TO DO -> Return the full set of records, matching them character for character.

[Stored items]

· · · · · · ·

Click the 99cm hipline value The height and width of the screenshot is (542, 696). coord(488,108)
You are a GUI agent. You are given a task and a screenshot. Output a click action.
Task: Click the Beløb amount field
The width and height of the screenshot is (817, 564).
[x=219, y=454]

· · · · · · ·

SOLUTION TO THIS EXERCISE ->
Click the 99cm hipline value The height and width of the screenshot is (542, 696). coord(488,108)
You are a GUI agent. You are given a task and a screenshot. Output a click action.
Task: Click the Beløb amount field
The width and height of the screenshot is (817, 564).
[x=219, y=454]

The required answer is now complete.